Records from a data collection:

- - - - -

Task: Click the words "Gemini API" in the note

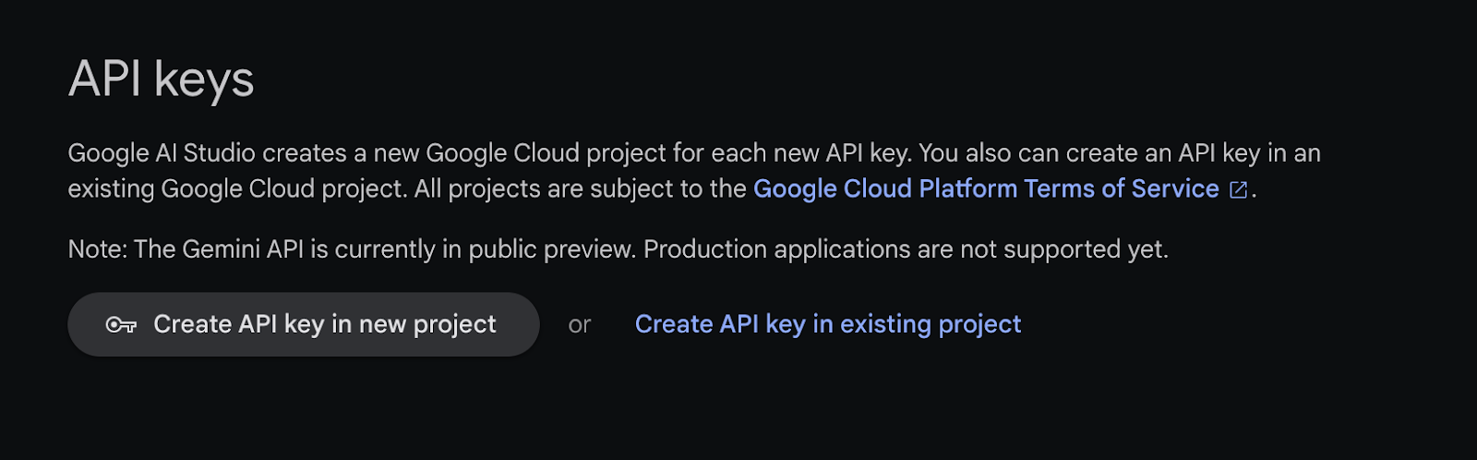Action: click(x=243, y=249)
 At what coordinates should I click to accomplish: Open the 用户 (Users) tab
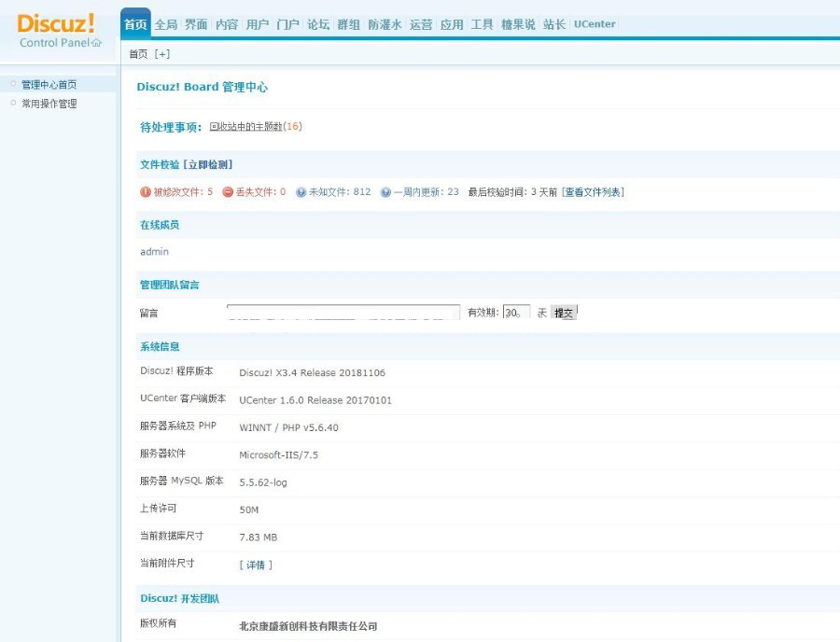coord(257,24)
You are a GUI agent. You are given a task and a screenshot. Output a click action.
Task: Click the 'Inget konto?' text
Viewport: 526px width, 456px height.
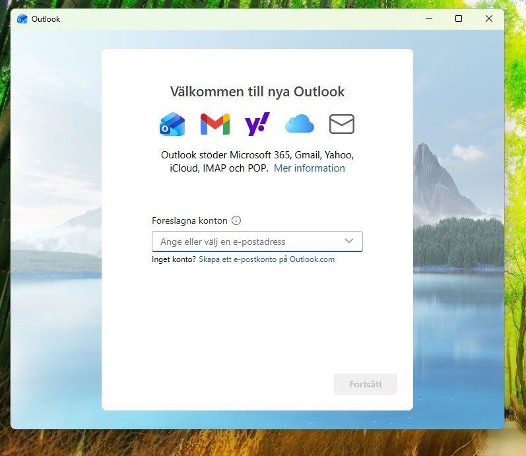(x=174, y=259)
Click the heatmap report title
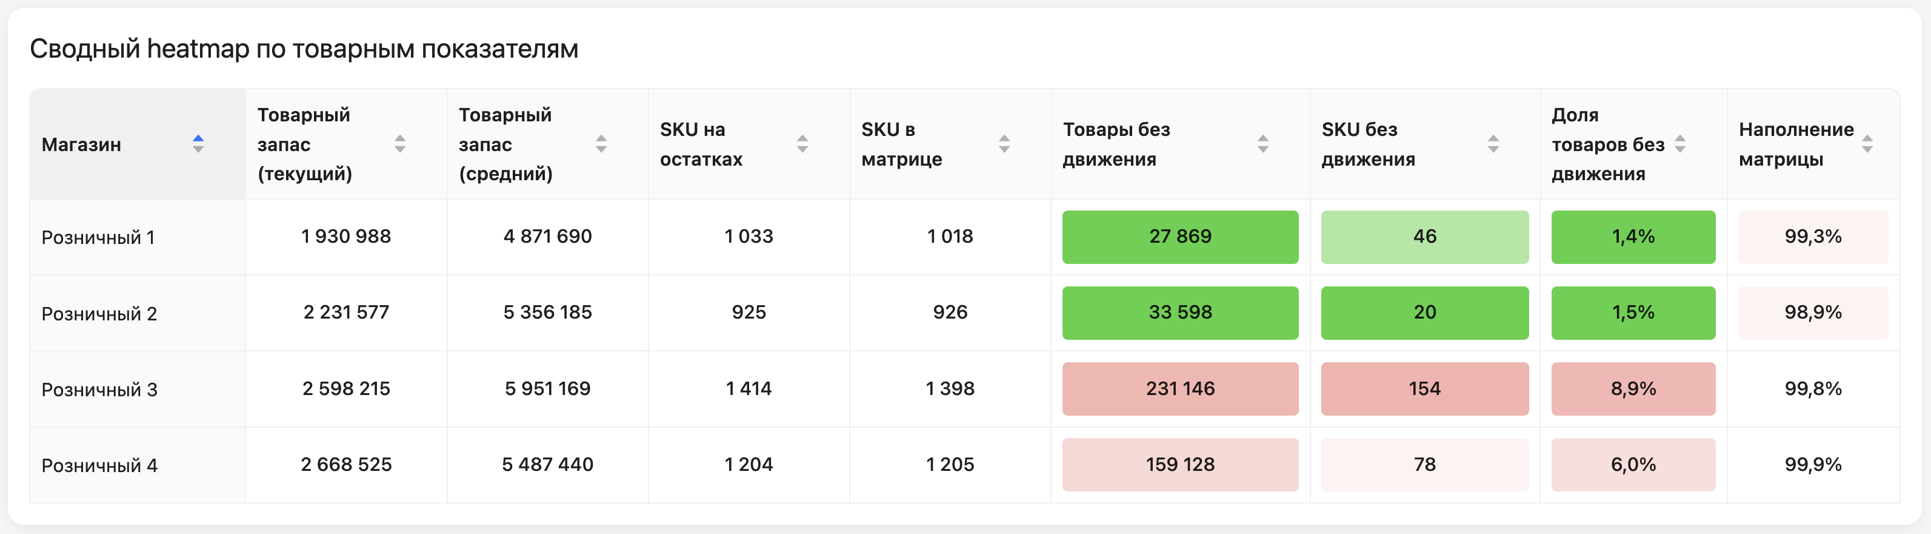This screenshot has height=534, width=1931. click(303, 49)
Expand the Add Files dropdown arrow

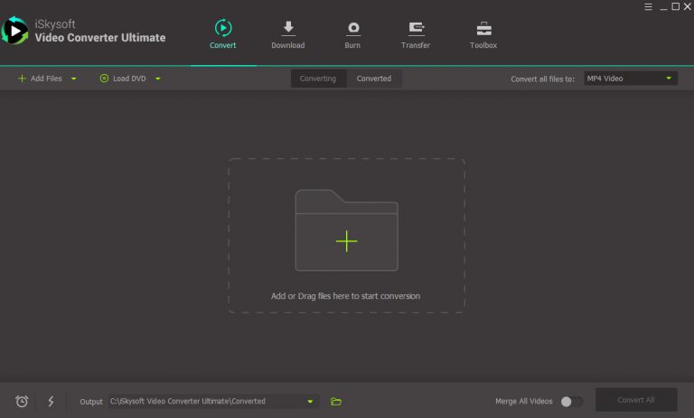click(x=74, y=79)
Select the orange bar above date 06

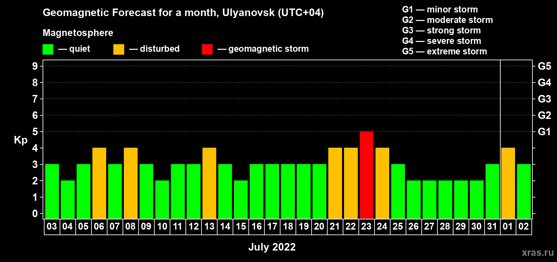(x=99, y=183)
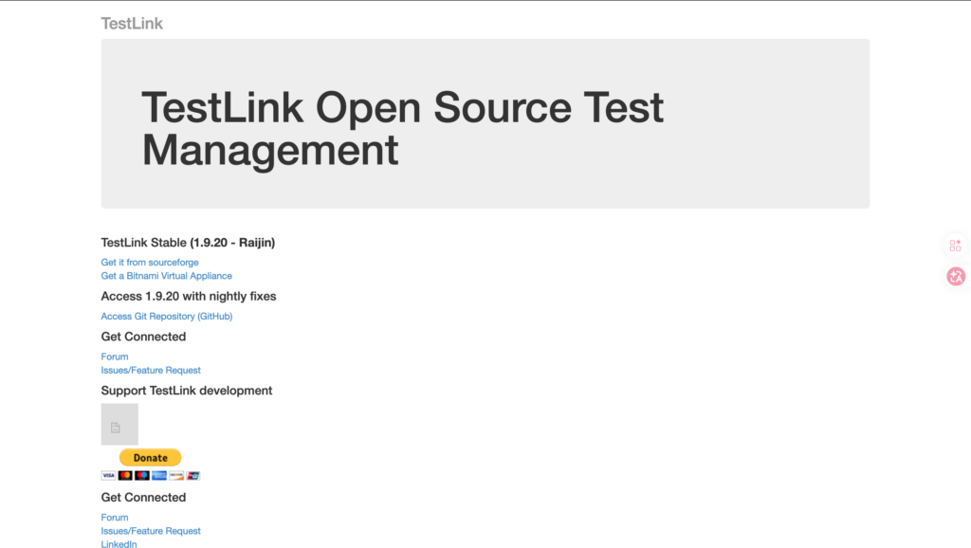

- - - - -

Exercise requirements
Please return only the lines running from the line with "Expand the Add Files dropdown arrow" to the final line of the data, both included, exactly and without any pictures.

Exercise output
Expand the Add Files dropdown arrow

click(x=74, y=79)
Select the orange bar above date 06

(x=99, y=183)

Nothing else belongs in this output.